- Your goal:
In the post on SBML and modifiers below, reproduce word for word the part that begins with the words containing "26 Apr '05 14:12" and ends with "to be useful.".

Re: stoichiometries of modifiers - is SBML too "narrow"?
26 Apr '05 14:12
Pedro Mendes wrote:
> On Monday 25 April 2005 10:14 pm, Howard Salis wrote:
>
>>I think the idea of 'modifiers' is too vague to be useful.
>
> I think the discussions in this list are starting to convince me that anyone
> who wants to be doing any modeling of biochemical systems should first have
> to pass an "Enzyme Kinetics" course. The concept of modifier is not vague
> at all, it is quite well defined.
Wow!
I personally think that people doing biochemical network modelling
should be able to explain why classical continuous deterministic enzyme
kinetics is both irrelevent and wrong! ;-)
Seriously though, I think that this thread illustrates a genuine problem
within the "SBML community" which needs to be addressed in order to
avoid a split. The fact is that most of the people involved in the
development of SBML, and most of the people responsible for the
continuing development of SBML, are people with backgrounds in
continuous deterministic modelling, and the SBML specification obviously
reflects that. On the other hand, much of the most interesting and
innovative work being carried out in the biochemical network modelling
field at the moment does not fit into that framework. If the guardians
of SBML are not prepared to consider how the format can develop in a way
that is inclusive of other modelling paradigms and kinetic theories, I
am not optimistic that SBML can continue to dominate as a framework for
representation of biochemical network models.

- Listed entries:
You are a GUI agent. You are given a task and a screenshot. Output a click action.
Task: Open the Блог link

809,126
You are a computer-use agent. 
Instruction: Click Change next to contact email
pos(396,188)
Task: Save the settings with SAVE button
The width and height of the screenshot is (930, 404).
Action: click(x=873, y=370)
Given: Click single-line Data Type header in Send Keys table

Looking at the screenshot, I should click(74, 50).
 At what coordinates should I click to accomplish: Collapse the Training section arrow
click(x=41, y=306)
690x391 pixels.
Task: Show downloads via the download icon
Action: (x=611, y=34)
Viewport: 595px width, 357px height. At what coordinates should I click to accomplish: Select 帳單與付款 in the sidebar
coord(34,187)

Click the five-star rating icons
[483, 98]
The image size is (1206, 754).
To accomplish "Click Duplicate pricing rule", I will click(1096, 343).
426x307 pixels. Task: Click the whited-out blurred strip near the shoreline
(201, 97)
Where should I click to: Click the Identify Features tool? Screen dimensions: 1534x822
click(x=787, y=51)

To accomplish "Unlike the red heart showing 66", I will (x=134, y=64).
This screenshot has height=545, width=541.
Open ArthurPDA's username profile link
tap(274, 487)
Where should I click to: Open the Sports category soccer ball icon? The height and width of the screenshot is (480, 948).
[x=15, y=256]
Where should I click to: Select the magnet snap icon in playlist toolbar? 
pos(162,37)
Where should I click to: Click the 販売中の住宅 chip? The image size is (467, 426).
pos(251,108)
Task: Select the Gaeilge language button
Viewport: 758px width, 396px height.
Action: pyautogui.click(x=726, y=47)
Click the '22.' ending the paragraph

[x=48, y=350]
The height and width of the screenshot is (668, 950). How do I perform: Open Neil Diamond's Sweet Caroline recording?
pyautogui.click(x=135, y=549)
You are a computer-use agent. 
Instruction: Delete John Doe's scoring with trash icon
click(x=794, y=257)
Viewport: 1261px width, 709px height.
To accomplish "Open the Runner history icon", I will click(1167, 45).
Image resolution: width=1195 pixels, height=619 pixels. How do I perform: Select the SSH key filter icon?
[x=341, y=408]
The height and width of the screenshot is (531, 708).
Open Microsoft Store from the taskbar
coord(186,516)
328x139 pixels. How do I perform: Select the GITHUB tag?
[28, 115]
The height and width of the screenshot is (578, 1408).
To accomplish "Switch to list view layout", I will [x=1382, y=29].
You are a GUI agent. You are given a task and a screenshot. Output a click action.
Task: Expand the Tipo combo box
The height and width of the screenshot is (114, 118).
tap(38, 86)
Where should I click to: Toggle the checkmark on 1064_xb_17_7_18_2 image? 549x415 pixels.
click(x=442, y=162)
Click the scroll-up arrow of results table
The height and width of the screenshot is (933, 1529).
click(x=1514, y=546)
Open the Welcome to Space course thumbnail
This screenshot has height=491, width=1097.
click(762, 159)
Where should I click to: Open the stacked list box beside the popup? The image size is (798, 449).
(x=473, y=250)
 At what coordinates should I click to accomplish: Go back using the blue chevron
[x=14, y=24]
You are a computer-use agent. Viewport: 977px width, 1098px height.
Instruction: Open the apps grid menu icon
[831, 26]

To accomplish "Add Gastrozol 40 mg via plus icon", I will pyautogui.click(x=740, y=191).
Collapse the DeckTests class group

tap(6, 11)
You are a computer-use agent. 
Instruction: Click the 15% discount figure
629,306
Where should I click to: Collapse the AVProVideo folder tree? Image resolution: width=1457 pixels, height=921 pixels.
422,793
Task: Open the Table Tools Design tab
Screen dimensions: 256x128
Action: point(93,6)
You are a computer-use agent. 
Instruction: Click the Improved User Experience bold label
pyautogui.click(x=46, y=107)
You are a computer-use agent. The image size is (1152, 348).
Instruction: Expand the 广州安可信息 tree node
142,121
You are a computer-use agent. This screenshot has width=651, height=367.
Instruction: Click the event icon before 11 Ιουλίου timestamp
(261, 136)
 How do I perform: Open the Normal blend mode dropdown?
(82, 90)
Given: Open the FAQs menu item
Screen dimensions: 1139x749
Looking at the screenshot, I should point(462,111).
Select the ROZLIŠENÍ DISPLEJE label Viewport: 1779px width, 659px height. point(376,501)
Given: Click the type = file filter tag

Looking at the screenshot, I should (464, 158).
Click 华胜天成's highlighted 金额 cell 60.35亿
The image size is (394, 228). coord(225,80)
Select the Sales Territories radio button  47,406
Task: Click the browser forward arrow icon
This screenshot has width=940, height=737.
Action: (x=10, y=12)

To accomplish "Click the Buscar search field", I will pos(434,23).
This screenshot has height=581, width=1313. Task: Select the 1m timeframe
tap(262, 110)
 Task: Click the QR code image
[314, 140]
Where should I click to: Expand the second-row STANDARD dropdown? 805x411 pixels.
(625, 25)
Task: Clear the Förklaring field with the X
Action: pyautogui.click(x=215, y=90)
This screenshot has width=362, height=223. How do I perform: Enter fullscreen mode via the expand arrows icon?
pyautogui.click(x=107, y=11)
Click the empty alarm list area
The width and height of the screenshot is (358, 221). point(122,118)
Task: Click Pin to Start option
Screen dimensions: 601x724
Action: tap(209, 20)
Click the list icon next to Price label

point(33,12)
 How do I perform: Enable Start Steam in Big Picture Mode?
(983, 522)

- Result of this task:
26 Apr '05 14:12
Pedro Mendes wrote:
> On Monday 25 April 2005 10:14 pm, Howard Salis wrote:
>
>>I think the idea of 'modifiers' is too vague to be useful.